Hong Kong protesters battle with police

Hong Kong protesters have clashed with police in a town near the boundary with mainland China, where thousands rallied against the presence of Chinese traders.

The demonstration in the Hong Kong territorial town of Sheung Shui, not far from the Chinese city of Shenzhen, began peacefully on Saturday but descended into skirmishes and shouting.

Protesters threw umbrellas and hardhats at police, who retaliated by swinging batons and firing pepper spray.

Most demonstrators had retreated by around 8:30pm (local time) as police in riot helmets and wielding large shields swept through the town to reclaim the streets.

The protest was the latest in a series that have roiled the former British colony for more than a month, giving rise to its worst political crisis since its 1997 handover to China.

Sometimes violent street protests have drawn in millions of people, with hundreds even storming the legislature on July 1 to oppose a now-suspended extradition Bill.

The Bill would have allowed criminal suspects in Hong Kong to be sent to China to face trial in courts under ruling Communist Party control. Critics see the bill as a threat to Hong Kong's rule of law.

Hong Kong chief executive Carrie Lam this week said the Bill was "dead" after having suspended it last month, but opponents vow to settle for nothing short of its formal withdrawal.

Protests against the bill had largely taken place in Hong Kong's main business district, but demonstrators have recently begun to look elsewhere to widen support by taking up narrower, more domestic issues.

In Sheung Shui, protesters rallied to oppose small-time Chinese traders who make short trips into the territory to buy goods that they then haul back to China to sell.

The demonstrators chanted demands in Mandarin, China's official language, for the Chinese traders to go home.

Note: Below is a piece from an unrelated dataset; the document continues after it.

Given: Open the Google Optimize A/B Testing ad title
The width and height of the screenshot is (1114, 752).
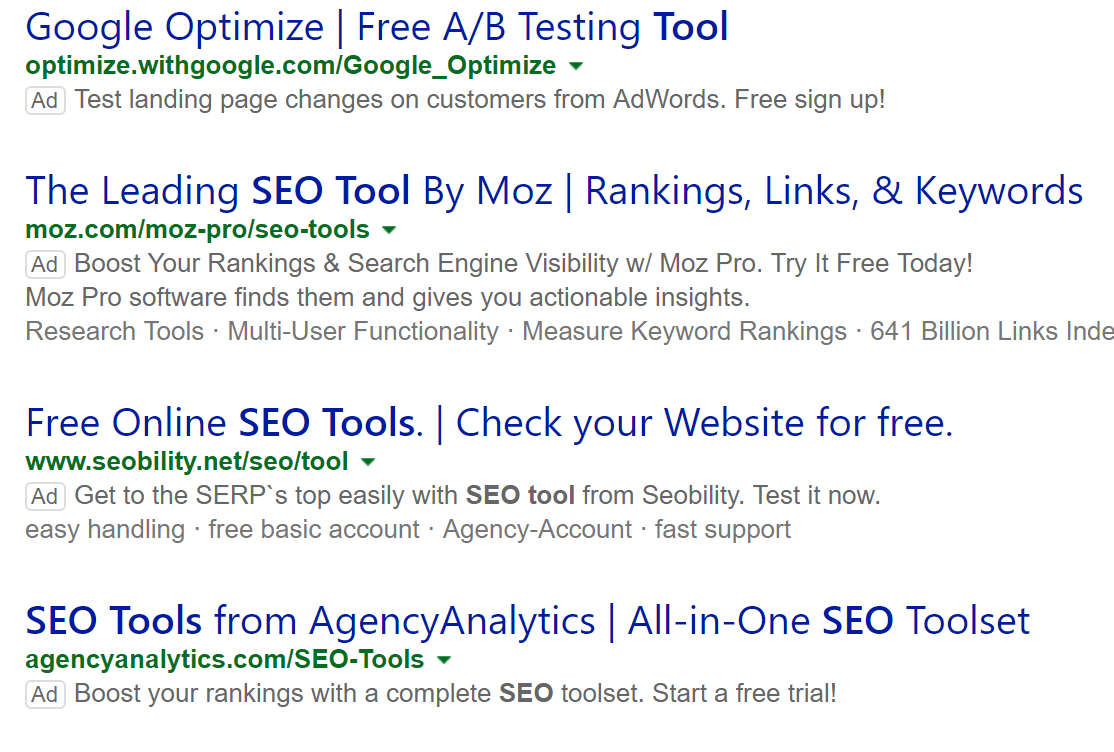Looking at the screenshot, I should pyautogui.click(x=377, y=28).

Many street-level shops were shuttered during the march. The traders have long been a source of anger among those in Hong Kong who say they have fuelled inflation, driven up property prices, dodged taxes and diluted Sheung Shui's identity.

"Our lovely town has become chaos," said 50-year-old Ryan Lai, a resident of Sheung Shui, where so-called "parallel traders" buy bulk quantities of duty-free goods to be carried into mainland China and sold.

"We don't want to stop travel and buying, but please, just make it orderly and legal. The extradition Bill was the tipping point for us to come out. We want Sheung Shui back."